IIT will establish physical/informational correlates to mental states which is a complete explanation of consciousness, therefore it's a god-tier theory.

So he copied James?

Naming a process or aspects of a process does not explain a process. Actual barebone mechanisms are necessary — point me to the neurons, to the ion channels, to the synaptic vesicles.

Additionally, even if this were a sufficient explanation of the manner in which visual perception and experience generally operate (which it isn't; Veeky Forums is illiterate in psychology and has no idea what actual researchers have been up to since Descartes) it would not be a sufficient explanation of the manner by which consciousness arises from matter, which is the actual hard problem of consciousness.

Christ

>point me to the neurons, to the ion channels, to the synaptic vesicles
Why, we already know what's happening there in a general sense. Particular relationships between actual neurons and thoughts will be made apparent with better technology and more research, IIT offers the comprehensive perspective through which this will happen.

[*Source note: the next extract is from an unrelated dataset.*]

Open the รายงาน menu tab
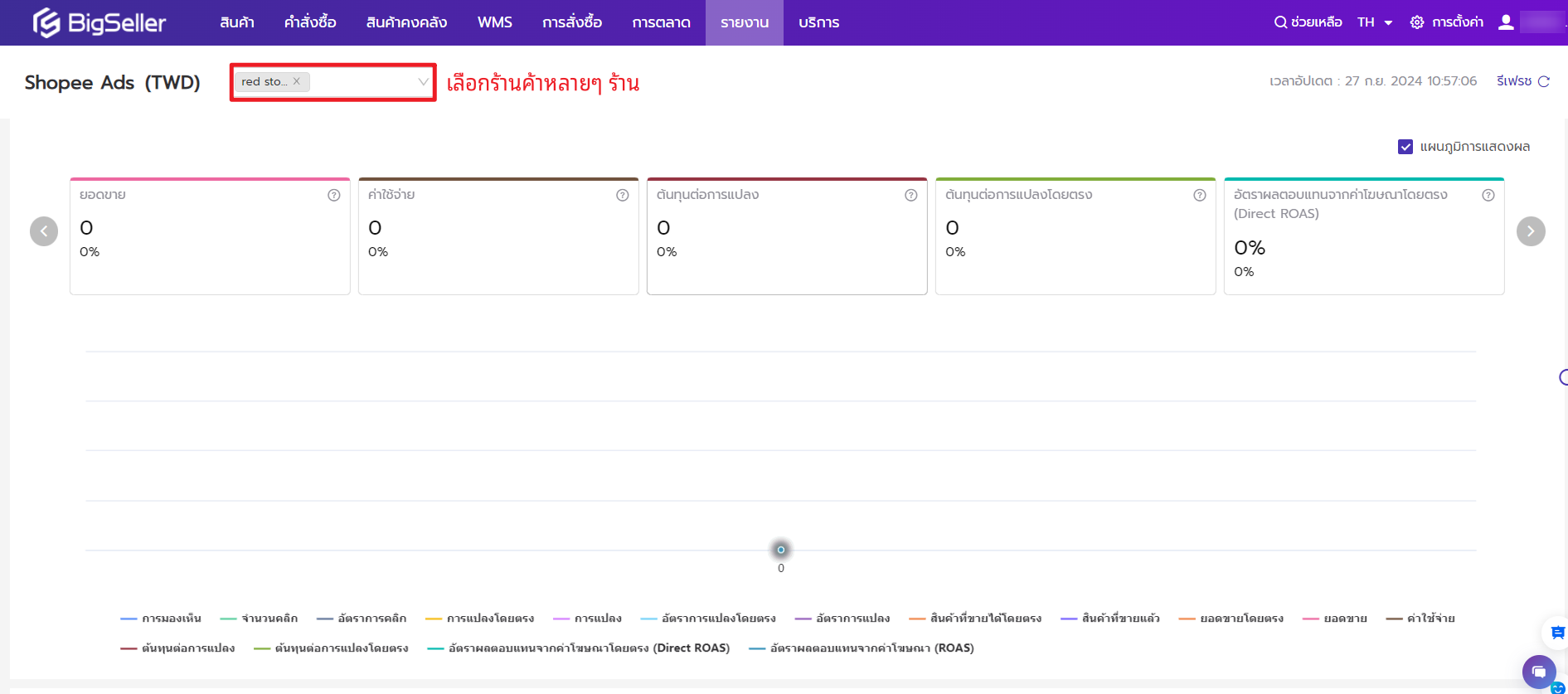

>it would not be a sufficient explanation of the manner by which consciousness arises from matter
No, it would be sufficient. The information constituted in the material relationships of neurology can be understood mathematically according to IIT which makes it possible to reveal correlations between observations about mental states and physical states of the brain.

>autopoesis

What the fuck are you going on about? This is even tangential to conscious experience, which could in principle exist in an artificially constructed system which isn't self maintaining, or in which its self maintaining features are contingent to the nature of its operation, and as such not strictly fundamental to consciousness.

>Semiotics has nothing to do with explaining conciousness
Except it totally does, particularly biosemiotics. Why are you pretending to know what you are talking about?

> physical/informational correlates to mental states which is a complete explanation of consciousness
No it is not.
Also biosemiotics studies physical/informational relationships for all actions of life from cell division to consciousness using the same generalization.
Pic related Peirce established a link between reals and feels in the 19th century, and he did it far better than intergreated information theory, Umberto eco did it better than intergreated information theory ffs.
In using ~probabilistic~ abduction to explain that link IIT is missing the logical process that produces that relationship, that is that that that information means something to the "concious state"(semiotic agent) it's still nominalism and it's still has the mind trapped in a brain problem. It doesn't explain evolution, and certainly doesn't explain intentionality.

I'm talking about intentionality at a general scale.

>In using ~probabilistic~ abduction to explain that link

And how exactly would you avoid this? The 'signals' in our brain are 'noisy', and ITT potentially takes this into accounts, as our minds aren't a lump distinct from what might be considered the 'environment', even considered in their internal mechanisms represented in some particular way. I'd be happy to hear some explanation from you as to why this can be discounted, but ITT is designed as a practical theory that works on actually existing systems in the world.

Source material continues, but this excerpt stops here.